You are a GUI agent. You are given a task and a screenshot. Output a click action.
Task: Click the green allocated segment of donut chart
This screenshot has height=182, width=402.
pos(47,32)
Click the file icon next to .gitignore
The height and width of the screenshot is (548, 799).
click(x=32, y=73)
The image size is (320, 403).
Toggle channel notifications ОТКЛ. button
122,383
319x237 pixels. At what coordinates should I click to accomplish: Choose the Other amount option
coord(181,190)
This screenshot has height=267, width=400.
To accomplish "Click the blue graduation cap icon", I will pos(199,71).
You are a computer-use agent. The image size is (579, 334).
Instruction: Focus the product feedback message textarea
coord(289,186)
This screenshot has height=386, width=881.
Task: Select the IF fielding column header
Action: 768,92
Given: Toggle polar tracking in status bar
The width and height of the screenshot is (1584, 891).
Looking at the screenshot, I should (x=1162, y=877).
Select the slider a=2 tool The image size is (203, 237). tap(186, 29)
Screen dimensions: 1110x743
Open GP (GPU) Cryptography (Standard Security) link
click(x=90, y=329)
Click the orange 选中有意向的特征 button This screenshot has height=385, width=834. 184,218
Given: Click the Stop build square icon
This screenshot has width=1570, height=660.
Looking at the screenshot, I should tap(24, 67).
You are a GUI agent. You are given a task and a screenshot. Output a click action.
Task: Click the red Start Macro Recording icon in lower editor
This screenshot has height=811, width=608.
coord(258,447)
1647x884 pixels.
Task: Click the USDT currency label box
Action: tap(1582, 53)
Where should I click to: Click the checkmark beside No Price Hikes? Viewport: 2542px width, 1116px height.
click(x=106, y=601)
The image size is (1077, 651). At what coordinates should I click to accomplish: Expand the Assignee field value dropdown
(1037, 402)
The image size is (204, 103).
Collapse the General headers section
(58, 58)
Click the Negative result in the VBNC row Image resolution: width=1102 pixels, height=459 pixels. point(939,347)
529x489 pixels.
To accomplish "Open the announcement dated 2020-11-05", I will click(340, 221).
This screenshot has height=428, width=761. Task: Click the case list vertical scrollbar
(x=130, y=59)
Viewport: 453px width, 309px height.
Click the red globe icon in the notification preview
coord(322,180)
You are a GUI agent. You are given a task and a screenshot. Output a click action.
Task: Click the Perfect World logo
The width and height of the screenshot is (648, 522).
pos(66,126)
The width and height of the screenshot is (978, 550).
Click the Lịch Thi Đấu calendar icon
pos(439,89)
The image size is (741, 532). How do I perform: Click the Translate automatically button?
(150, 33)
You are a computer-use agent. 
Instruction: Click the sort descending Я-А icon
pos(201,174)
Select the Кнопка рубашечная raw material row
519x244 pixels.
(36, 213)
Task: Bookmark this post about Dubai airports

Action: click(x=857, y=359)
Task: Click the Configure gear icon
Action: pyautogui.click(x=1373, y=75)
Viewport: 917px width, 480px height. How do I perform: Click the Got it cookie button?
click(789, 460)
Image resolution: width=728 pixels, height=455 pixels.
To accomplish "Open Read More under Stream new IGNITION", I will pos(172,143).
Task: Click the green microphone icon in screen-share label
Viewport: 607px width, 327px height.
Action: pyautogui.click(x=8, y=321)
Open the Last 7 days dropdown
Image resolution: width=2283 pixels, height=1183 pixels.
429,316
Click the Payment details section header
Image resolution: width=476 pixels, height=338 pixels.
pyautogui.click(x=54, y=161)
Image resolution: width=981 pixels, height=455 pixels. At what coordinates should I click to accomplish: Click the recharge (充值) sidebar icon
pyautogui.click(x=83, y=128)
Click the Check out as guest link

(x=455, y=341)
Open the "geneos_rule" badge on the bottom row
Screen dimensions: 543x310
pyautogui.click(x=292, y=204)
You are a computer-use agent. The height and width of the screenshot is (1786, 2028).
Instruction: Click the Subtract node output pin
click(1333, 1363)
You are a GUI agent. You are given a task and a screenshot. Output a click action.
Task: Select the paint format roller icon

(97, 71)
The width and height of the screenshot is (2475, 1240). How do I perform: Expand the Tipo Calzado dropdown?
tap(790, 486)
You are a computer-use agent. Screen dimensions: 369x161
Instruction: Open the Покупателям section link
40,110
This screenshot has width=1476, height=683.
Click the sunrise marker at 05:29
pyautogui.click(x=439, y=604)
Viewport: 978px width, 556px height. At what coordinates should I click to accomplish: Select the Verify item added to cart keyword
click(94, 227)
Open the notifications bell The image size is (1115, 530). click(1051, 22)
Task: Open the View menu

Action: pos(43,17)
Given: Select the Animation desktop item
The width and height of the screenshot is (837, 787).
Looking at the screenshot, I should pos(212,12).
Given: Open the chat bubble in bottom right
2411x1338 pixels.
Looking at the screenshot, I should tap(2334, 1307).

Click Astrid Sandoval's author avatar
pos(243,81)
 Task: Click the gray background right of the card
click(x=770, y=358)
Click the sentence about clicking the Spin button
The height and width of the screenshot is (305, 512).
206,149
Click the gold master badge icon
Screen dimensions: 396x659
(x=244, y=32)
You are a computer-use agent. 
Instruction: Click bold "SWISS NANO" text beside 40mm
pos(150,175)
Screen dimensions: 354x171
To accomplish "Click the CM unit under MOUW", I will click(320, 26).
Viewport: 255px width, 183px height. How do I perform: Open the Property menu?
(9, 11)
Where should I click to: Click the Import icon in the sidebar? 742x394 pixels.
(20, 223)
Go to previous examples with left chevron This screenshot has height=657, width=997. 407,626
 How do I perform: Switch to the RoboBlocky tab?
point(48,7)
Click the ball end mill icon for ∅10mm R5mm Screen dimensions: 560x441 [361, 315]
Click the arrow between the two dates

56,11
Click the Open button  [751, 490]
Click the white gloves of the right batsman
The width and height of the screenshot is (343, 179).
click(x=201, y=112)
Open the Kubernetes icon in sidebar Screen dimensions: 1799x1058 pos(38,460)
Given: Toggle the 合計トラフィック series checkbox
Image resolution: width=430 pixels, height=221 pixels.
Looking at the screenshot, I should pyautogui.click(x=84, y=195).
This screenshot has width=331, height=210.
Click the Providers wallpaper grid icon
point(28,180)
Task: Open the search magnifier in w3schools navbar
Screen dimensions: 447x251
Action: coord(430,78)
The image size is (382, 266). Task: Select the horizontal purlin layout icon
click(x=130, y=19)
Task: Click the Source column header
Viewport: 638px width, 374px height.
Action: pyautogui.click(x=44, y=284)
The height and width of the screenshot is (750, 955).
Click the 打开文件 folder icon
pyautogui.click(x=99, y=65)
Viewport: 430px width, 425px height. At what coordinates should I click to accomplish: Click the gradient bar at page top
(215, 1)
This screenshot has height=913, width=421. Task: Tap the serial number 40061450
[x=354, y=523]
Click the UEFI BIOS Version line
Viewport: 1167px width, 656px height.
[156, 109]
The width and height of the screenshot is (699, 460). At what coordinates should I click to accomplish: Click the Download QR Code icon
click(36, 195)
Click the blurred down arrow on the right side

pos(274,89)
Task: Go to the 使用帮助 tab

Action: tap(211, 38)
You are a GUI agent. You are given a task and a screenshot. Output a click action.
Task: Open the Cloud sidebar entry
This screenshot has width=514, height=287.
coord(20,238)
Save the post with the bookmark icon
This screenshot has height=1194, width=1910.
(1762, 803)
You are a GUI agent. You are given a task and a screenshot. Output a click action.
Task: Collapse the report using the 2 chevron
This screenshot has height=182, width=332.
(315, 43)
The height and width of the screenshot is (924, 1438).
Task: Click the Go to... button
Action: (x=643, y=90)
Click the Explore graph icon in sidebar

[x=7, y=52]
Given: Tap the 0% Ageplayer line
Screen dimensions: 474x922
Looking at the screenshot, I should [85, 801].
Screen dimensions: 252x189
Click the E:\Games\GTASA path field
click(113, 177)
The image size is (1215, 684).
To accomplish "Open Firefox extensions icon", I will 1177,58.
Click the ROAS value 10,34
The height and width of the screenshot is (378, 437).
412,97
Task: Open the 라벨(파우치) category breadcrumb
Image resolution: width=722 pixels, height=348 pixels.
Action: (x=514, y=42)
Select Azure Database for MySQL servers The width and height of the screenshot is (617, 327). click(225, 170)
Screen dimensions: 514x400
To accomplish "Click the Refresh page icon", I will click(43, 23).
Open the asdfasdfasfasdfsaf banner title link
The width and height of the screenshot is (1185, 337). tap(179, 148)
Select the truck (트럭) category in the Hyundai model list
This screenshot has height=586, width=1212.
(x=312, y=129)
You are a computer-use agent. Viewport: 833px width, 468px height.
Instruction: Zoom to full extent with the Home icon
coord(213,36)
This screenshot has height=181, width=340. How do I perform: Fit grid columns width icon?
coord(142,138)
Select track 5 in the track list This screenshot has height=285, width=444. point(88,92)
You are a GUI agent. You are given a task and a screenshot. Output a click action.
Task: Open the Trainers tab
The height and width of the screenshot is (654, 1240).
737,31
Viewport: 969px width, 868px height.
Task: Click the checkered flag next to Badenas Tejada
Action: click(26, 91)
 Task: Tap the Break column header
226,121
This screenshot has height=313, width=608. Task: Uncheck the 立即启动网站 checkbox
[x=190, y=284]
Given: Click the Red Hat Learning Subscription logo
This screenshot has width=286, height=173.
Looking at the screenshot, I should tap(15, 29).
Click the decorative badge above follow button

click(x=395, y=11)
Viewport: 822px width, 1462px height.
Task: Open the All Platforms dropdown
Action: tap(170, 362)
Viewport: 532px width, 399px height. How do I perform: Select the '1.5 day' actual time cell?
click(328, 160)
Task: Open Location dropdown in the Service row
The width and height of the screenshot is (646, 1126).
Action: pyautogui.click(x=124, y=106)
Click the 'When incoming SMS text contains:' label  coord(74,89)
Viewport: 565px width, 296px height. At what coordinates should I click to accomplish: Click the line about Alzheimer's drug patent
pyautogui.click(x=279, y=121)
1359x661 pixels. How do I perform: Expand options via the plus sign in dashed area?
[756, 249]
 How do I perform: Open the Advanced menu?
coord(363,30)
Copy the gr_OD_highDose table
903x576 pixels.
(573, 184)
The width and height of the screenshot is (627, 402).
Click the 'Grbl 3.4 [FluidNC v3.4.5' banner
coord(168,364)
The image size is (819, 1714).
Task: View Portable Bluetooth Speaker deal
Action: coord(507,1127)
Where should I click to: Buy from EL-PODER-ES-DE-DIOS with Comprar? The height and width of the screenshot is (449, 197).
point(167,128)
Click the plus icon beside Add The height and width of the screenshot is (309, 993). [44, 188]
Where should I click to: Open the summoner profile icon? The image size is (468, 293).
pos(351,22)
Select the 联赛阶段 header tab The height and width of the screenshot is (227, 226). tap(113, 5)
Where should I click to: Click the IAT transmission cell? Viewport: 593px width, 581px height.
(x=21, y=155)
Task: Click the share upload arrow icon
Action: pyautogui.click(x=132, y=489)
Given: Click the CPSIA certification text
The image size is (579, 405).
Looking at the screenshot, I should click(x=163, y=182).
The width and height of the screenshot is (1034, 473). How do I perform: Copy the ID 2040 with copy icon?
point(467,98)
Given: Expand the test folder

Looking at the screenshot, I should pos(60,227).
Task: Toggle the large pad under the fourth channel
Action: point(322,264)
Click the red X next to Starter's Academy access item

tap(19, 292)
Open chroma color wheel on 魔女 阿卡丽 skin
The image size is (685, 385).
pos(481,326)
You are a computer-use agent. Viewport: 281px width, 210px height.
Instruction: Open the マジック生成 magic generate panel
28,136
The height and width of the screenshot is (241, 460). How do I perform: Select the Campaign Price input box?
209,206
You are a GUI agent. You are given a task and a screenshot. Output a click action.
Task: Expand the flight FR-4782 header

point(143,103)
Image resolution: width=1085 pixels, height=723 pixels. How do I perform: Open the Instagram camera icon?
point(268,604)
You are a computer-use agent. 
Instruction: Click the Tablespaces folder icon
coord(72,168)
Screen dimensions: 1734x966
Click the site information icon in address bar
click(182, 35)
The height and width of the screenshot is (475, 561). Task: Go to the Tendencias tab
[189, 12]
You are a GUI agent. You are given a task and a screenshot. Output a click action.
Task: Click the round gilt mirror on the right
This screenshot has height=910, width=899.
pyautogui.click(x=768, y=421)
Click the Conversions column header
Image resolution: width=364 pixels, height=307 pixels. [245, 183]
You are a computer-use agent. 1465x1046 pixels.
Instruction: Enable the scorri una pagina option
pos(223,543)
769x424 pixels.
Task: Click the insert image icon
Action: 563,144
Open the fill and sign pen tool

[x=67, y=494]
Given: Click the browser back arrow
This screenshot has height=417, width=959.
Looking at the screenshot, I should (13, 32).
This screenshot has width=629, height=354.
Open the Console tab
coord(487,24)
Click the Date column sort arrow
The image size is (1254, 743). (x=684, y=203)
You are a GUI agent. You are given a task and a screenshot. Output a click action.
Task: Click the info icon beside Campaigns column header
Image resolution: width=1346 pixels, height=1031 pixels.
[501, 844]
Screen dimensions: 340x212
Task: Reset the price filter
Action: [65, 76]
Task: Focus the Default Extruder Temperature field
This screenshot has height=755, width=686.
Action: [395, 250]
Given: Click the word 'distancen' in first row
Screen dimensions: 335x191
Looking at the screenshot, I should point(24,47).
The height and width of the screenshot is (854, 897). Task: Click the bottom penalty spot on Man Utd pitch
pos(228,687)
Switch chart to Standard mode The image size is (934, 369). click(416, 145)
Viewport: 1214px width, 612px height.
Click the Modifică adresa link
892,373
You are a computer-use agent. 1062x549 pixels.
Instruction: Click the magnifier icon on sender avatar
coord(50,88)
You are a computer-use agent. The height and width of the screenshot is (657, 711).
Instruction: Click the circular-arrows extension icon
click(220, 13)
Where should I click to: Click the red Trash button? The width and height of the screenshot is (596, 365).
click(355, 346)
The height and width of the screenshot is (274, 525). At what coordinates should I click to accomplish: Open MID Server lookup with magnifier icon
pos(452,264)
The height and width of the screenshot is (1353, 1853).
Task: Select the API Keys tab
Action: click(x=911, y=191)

# # # #

| Short exercise |
Recast everything from the line containing "Task: Tap the Break column header" down to the line containing "Action: pyautogui.click(x=124, y=106)" in the records as a JSON list of strings, one string per line, leaving out blank lines.

| Complete answer |
[
  " Task: Tap the Break column header",
  "226,121",
  "This screenshot has height=313, width=608. Task: Uncheck the 立即启动网站 checkbox",
  "[x=190, y=284]",
  "Given: Click the Red Hat Learning Subscription logo",
  "This screenshot has width=286, height=173.",
  "Looking at the screenshot, I should tap(15, 29).",
  "Click the decorative badge above follow button",
  "click(x=395, y=11)",
  "Viewport: 822px width, 1462px height.",
  "Task: Open the All Platforms dropdown",
  "Action: tap(170, 362)",
  "Viewport: 532px width, 399px height. How do I perform: Select the '1.5 day' actual time cell?",
  "click(328, 160)",
  "Task: Open Location dropdown in the Service row",
  "The width and height of the screenshot is (646, 1126).",
  "Action: pyautogui.click(x=124, y=106)"
]